La estación de Hortaleza toma su nombre del distrito madrileño donde se encuentra. El nombre del distrito es anterior al Metro: conserva el del antiguo pueblo y municipio de Hortaleza, un núcleo rural situado al nordeste de Madrid que acabó integrado en la capital.
Aquel municipio antiguo dejó huella no solo en el distrito actual, sino también en la céntrica calle de Hortaleza, que históricamente era el camino desde Madrid hacia ese pueblo. Esa repetición del nombre recuerda que muchos nombres madrileños de calles y distritos nacieron como indicaciones prácticas: caminos que llevaban a localidades independientes que después fueron absorbidas por la ciudad.
La anexión está bien documentada. Un decreto fechado el 22 de julio de 1949 aprobó la anexión total del término municipal de Hortaleza al de Madrid, y las síntesis históricas municipales sitúan el cumplimiento efectivo de la incorporación el 31 de marzo de 1950. El municipio era pequeño: resúmenes municipales y cartográficos posteriores le atribuyen 13,62 kilómetros cuadrados y unos 1.518 habitantes en el momento de la anexión.
El origen más antiguo de la palabra Hortaleza exige más cautela. Una explicación común la relaciona con huertas u hortalizas, algo coherente con el pasado rural y agrícola de la zona. Sin embargo, el diccionario etimológico de Joan Corominas distingue expresamente el topónimo madrileño de hortaliza y propone que es una variante de fortaleza. Algunas explicaciones locales enlazan esa hipótesis con la posición del pueblo en un alto, aunque no se ha localizado una fortificación conservada y documentada con seguridad.

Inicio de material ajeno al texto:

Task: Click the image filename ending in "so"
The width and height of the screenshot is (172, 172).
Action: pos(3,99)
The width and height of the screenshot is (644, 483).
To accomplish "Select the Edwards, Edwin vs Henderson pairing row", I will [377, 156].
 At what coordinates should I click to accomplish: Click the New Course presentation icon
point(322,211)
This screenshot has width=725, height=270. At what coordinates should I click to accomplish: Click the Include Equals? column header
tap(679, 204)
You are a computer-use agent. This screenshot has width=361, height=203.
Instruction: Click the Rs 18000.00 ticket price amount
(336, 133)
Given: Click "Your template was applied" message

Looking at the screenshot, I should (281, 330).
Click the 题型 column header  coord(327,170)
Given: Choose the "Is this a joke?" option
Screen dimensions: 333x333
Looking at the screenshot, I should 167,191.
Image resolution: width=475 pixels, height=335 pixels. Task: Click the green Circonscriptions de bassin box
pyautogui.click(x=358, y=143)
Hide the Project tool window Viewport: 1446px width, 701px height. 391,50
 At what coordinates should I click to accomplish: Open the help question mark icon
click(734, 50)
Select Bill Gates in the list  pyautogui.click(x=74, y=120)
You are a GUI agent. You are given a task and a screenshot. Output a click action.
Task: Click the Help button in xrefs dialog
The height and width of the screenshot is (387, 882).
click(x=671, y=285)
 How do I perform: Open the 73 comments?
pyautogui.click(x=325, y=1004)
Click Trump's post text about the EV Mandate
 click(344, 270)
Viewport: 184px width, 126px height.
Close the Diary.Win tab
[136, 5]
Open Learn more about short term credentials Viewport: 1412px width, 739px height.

Para la estación, el origen inmediato del nombre es firme: es un topónimo heredado del distrito y del antiguo municipio. Lo que conviene presentar con prudencia es la explicación lingüística antigua. La historia de las huertas es sugerente y encaja con el paisaje tradicional, pero la fuente etimológica más fuerte localizada apoya de forma más directa la línea de fortaleza.